İbn Tolun Camii'nin minaresi, dış avlunun kuzeyinde mihrap ekseninden hafifçe sola kaymış olarak yer alır. Taşla inşa edilmiş olan minare bu malzemesiyle tuğla yapıdan farklıdır. Geniş kare kaide üzerinde yükselen minarenin merdivenleri dıştan dolanmaktadır. Memlük dönemine ait üst kısmı ise "mebhare" (buhurdan) denilen türde silindirik gövdeli ve dilimli kubbecikle örtülüdür. Sâmerrâ'daki dıştan merdivenli minarelere benzeyen ve bu haliyle orijinal olan minare bir köprü ile camiye bağlanmaktadır. Bu köprü ve minare cephelerindeki kemerler Endülüs tarzındadır. Bunlar muhtemelen Sultan Lâçin tarafından yaptırılan tamir sırasında ele alınmıştır. Sultan Lâçin İslâm fıkhındaki dört mezhebin eğitimini, hatta tıp eğitimini de camiye sokmuştu. Ayrıca bir sıbyan mektebiyle bir sebil yaptırmışsa da bunlar günümüze ulaşmamıştır.

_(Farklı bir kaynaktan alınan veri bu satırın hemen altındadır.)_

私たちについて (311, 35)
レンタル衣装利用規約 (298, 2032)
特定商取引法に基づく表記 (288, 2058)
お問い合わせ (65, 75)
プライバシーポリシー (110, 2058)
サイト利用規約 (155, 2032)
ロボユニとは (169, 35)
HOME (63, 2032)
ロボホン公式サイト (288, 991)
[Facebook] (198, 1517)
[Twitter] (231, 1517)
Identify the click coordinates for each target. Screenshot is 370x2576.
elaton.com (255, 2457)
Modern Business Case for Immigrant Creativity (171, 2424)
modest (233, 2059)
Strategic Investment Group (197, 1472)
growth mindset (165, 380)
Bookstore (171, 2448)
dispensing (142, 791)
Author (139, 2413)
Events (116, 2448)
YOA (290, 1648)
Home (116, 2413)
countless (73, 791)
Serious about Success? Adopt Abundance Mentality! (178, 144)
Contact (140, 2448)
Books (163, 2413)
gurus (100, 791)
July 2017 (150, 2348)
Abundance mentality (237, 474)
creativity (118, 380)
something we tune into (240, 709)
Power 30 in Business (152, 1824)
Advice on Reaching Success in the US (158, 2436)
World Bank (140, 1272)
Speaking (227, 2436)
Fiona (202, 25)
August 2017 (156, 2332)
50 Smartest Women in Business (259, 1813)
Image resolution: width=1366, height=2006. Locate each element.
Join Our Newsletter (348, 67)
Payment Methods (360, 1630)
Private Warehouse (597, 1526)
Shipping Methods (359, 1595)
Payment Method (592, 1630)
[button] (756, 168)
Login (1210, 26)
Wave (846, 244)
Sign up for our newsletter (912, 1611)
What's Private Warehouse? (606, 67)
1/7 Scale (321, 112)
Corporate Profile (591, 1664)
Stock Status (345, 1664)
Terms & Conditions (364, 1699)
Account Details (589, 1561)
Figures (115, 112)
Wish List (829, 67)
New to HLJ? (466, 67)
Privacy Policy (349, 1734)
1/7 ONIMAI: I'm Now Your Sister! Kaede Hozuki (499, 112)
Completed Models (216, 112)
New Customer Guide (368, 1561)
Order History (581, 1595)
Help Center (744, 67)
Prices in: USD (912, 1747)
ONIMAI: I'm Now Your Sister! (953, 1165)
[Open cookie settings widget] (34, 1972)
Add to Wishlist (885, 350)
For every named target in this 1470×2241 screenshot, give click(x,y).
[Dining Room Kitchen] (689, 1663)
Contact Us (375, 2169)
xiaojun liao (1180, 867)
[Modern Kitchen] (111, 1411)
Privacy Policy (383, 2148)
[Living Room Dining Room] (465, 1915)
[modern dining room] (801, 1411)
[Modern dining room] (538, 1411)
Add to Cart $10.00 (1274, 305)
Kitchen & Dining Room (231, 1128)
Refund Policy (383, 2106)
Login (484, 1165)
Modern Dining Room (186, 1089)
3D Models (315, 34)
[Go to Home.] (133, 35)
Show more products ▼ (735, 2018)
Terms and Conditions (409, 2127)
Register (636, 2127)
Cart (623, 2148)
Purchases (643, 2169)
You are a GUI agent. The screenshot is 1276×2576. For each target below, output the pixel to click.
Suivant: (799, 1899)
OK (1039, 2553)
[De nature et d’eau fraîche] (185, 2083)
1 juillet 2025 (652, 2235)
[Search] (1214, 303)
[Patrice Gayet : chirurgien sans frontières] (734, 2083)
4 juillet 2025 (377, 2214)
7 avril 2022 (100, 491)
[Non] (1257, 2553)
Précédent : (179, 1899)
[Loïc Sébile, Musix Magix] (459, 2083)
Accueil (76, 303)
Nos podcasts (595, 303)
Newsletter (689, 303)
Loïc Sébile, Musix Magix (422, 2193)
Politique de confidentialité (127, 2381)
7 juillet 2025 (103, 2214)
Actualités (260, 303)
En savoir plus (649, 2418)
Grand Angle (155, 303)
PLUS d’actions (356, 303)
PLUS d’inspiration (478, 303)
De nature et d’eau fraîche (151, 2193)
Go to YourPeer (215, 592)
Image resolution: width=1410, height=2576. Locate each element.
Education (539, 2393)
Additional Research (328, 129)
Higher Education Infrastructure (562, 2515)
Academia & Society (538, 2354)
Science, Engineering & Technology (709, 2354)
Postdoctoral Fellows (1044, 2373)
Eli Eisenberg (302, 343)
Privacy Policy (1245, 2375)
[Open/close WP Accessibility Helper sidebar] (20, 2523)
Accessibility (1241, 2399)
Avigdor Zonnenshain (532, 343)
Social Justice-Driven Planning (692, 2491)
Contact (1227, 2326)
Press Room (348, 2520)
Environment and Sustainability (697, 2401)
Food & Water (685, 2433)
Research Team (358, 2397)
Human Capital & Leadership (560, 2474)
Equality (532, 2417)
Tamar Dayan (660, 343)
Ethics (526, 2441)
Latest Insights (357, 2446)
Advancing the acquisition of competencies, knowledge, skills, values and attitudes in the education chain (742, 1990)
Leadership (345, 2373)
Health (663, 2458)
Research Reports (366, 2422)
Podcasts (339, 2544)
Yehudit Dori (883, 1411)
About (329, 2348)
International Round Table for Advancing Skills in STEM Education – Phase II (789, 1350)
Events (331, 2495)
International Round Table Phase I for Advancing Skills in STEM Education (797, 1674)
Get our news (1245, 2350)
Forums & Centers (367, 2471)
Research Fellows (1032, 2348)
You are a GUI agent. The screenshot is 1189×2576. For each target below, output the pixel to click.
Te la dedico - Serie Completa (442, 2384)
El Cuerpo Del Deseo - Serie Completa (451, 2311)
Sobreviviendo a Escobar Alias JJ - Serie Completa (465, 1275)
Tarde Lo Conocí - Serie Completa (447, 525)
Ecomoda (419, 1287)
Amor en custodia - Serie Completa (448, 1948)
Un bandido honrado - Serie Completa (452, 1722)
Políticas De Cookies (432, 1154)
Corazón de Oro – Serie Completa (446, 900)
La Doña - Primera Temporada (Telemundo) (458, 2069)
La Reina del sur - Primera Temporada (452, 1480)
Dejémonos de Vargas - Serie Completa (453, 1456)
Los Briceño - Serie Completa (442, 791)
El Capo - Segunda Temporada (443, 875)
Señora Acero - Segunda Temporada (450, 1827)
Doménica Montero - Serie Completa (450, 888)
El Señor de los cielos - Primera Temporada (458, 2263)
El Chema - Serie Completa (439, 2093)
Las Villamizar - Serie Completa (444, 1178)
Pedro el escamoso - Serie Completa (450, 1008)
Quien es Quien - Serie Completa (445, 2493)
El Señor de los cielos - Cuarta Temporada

İbn Tolun Camii'nin tezyinatı, Bizans hâkimiyetinden kalan tesirlerin yanı sıra Sâmerrâ üslûbunun etkilerini de kuvvetli bir şekilde gösterir. Orijinal olarak teşhis edilen pencere şebekeleri Şam'da Emeviyye Camii'ndeki şebekelere benzemektedir. Bunlarda görülen daire esaslı geometrik şemalar geç klasik Bizans geleneğinin tipik şemalarıdır. Avlu etrafındaki kemerlerde yer alan çok çeşitli tasarımlar, Sâmerrâ üslûbunda bitkisel dolgulara sahip olmalarına rağmen Bizans geleneğine de bağlanır. Kemerleri çevreleyen alçı şeritlerin de ahşap kapılarda görülen ve Sâmerrâ üslûbu olarak bilinen eğri kesim tekniğinde süslemeleri vardır.